§ Task statement: Collect each line of the records below that contains the string "screenshot", matching its case exactly.

§ Supplied data:

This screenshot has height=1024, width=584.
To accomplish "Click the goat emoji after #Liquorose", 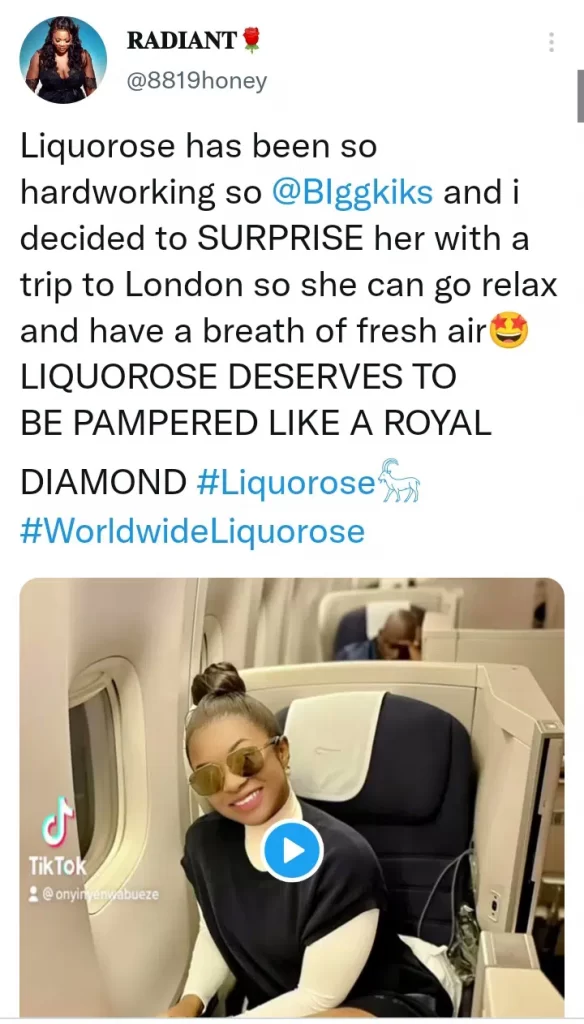I will (399, 481).
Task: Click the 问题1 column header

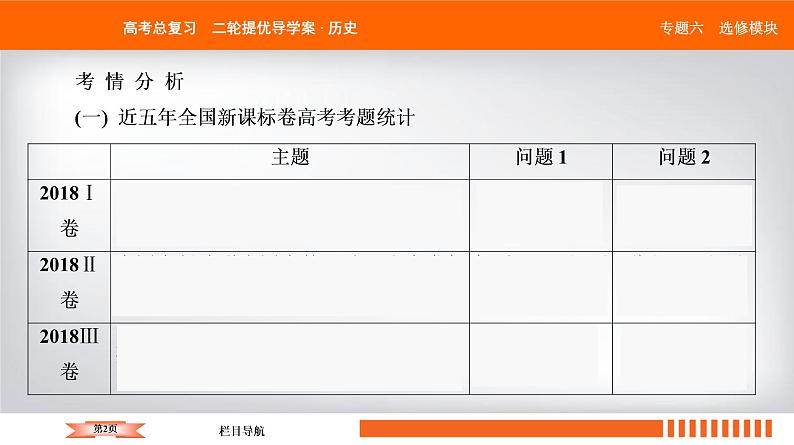Action: click(541, 157)
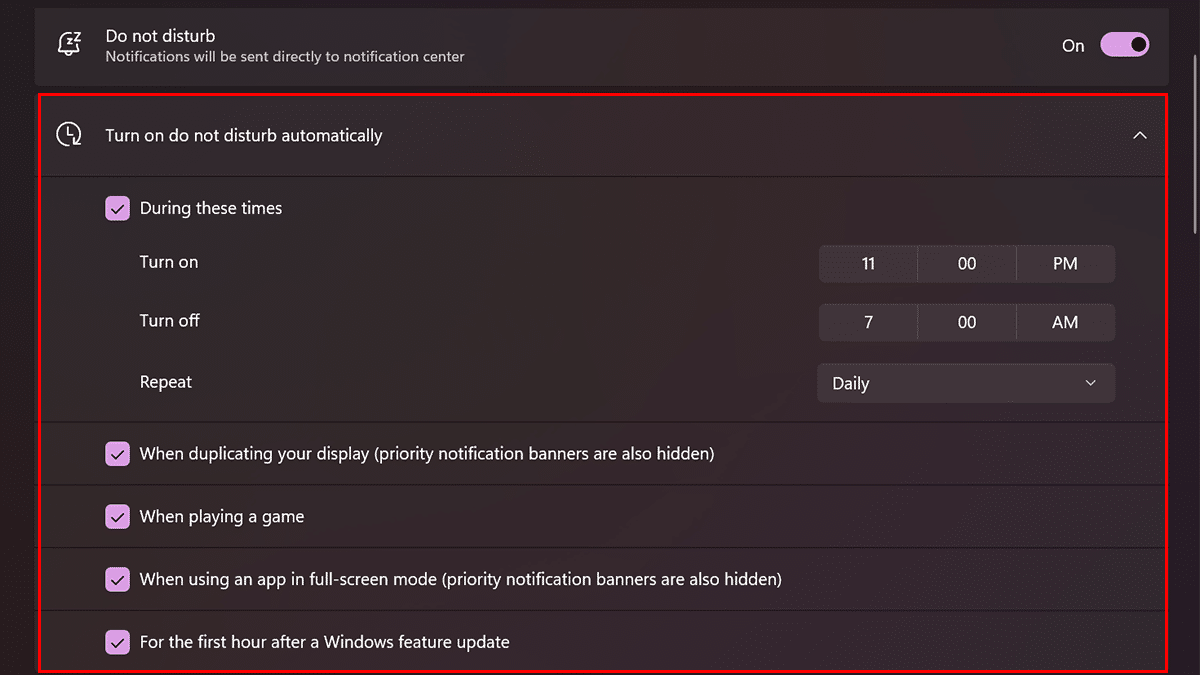Select the Turn on hour field showing 11
This screenshot has height=675, width=1200.
(x=868, y=264)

§ Output of the exercise:
This screenshot has height=1024, width=584.
This screenshot has height=675, width=1200.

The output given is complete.